COMMENT: At times since the Tax Working Group batted out a proposal for a comprehensive capital gains tax, both Prime Minister Jacinda Ardern and Finance Minister Grant Robertson have wished for the impossible.
They have called for the Opposition to dial back the hyperbole and stop scaremongering.
Instead, they say, National should take part in some "reasoned debate" with the rest of New Zealand.
Good luck with that.
Week One of the debate was spent analysing what the "Kiwi way of life" Simon Bridges had spoken of actually meant. There were many worthy spoofs and memes created in the pursuit of this.
But by Week Two, whatever people thought of the Kiwi way of life, Ardern was clearly worried enough the line was getting traction to try to front foot the issue.
Ardern spent the bulk of one press conference trying to deflect National's attacks. The one she identified as particularly hyperbolic was the Kiwi way of life one.
There are many weeks to go.
The two-month gap between the Tax Working Group reporting back and the Government response to it provides plenty of time for scaremongering in itself.
That gap in itself is a mistake, for time allows uncertainty to thrive.
Ardern needs to stamp out that uncertainty as soon as possible but finding some consensus between Labour, NZ First and the Greens may be just as impossible as wishing National would shut up.
That means any consensus will also be fragile. Someone will be more peeved than the others.
It also means Ardern's headache will not necessarily end once a consensus is reached and the legislation put in place.
She will also have to convince voters that no further changes will take place after 2020, without knowing exactly what price she might have to pay to get the government benches back.
So the big question is how vulnerable that "certainty" will be to an election campaign and post-election negotiations.
If the consensus position is a pale imitation of a capital gains tax, Ardern and Labour would not be barred from campaigning on a Labour Party policy – rather than a government policy – for a broader tax.
It would be foolish to do so and Ardern will have no appetite for that, even if it means effectively ceding a long-held policy position to NZ First.
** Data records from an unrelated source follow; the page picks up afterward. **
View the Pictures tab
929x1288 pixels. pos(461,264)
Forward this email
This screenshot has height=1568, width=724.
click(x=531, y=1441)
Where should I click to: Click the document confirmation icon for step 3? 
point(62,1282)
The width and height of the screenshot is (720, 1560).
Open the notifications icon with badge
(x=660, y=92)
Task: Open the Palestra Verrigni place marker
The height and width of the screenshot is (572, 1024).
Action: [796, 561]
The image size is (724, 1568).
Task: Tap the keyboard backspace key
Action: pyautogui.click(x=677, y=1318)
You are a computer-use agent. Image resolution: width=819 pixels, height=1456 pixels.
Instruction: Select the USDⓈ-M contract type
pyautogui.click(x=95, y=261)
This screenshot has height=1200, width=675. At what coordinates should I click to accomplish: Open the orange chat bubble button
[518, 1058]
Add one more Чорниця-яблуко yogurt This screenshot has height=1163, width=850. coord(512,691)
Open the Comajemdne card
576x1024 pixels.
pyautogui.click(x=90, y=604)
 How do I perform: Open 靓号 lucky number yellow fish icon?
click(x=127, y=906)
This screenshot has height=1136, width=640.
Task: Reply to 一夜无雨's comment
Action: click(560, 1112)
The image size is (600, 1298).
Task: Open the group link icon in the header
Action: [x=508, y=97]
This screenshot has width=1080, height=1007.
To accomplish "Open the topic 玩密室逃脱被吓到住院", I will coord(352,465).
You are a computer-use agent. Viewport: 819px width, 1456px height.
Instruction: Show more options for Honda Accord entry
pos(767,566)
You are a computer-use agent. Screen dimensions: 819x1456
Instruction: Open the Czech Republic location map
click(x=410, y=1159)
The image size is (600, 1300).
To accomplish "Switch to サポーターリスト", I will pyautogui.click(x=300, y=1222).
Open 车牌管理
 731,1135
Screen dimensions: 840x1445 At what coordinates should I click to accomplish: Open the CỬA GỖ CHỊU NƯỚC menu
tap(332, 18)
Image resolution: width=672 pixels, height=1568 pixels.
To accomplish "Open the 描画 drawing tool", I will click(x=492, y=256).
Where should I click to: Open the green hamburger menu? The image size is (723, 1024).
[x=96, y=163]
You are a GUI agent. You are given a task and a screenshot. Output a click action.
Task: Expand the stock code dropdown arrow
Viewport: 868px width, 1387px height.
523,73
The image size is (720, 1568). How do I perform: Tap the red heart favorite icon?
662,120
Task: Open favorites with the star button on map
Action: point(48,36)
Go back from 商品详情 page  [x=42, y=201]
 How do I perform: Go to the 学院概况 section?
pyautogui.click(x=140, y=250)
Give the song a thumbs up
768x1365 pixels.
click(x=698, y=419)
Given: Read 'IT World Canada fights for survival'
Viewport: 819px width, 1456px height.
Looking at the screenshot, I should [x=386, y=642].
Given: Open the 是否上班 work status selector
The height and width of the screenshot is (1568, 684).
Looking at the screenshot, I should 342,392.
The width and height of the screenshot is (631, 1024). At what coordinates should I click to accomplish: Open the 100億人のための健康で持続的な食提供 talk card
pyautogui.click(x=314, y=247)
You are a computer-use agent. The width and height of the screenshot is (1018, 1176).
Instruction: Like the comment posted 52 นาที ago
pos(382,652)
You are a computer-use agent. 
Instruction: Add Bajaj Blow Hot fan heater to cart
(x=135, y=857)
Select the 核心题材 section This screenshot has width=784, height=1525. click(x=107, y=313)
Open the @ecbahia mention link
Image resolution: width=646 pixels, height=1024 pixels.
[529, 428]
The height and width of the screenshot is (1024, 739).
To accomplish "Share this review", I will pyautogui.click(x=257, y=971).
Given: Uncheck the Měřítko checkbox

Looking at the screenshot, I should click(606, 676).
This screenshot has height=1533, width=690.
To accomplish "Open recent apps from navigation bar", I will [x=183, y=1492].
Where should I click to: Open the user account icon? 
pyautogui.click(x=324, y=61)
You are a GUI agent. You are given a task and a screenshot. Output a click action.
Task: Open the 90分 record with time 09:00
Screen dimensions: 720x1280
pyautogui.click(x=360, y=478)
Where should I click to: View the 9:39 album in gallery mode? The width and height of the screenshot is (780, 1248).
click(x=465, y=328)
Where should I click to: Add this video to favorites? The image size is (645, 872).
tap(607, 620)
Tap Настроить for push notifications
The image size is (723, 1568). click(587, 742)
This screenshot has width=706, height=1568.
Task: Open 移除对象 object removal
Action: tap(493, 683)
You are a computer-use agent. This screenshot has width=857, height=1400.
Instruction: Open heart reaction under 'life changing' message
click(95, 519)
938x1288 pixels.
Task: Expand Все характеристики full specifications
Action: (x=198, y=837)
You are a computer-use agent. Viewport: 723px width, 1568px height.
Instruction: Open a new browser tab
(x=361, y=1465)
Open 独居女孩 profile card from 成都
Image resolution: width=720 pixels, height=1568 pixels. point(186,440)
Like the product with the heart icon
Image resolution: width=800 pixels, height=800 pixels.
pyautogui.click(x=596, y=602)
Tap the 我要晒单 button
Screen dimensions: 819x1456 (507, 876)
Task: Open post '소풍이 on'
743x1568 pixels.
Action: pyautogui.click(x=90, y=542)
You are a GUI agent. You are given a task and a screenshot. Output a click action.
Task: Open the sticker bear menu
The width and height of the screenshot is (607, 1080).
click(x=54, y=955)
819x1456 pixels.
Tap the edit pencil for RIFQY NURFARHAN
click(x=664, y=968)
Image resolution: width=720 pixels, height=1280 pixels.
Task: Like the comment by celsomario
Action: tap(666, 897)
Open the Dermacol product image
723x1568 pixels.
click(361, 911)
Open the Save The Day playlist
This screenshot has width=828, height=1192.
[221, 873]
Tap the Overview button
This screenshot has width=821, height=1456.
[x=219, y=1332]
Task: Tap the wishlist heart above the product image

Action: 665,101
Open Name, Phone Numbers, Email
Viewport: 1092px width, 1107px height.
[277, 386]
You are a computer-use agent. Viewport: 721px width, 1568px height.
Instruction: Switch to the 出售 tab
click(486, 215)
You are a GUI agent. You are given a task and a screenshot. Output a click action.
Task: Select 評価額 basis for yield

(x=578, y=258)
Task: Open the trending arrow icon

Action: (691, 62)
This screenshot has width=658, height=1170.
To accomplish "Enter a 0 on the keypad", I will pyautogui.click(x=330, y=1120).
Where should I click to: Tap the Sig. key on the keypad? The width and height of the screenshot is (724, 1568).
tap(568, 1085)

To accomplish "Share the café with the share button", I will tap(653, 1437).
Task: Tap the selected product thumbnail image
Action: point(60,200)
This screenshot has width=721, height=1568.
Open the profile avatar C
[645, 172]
She will promise to go as far as the parties agree and no further.
But Ardern cannot hog-tie NZ First and the Green Party to that.
Either or both of those parties can go into the campaign pushing for a narrower or broader regime - and both will be looking for ways to differentiate themselves.
That gives National a window to argue that the "certainty" Ardern has promised is a fake one, for Ardern cannot guarantee it will not come a cropper in post-election talks.
In that regard, the best-case scenario for Ardern post-2020 is the clowns to the left of her, jokers to the right scenario.
That is for Labour to be able to form a majority with either NZ First or the Greens – rather than needing both, as it does now.
In that case, neither will have the power they have now.
The worst case (other than losing to National) is if one of those support parties does not make it back in and the other has all the power.
Thus far, the Greens have called for a broad capital gains tax. NZ First could be convinced to support one that targets the likes of land bankers and property speculators, but are wary of creating an accountant's paradise by going much further.
NZ First will likely win. But should that much-diluted package be agreed on, Ardern will stand accused of failing to deliver on the "change" she promised in the campaign.
National has many, many weeks of fun ahead regardless of what the Government comes back with.
They will use it. When it comes to hyperbole, Labour used exactly the same tricks on National when it campaigned on asset sales in 2011 – another policy considered unpalatable.
As National showed with asset sales, there is a small window of opportunity for leaders to expend political capital. Ardern risks losing that window.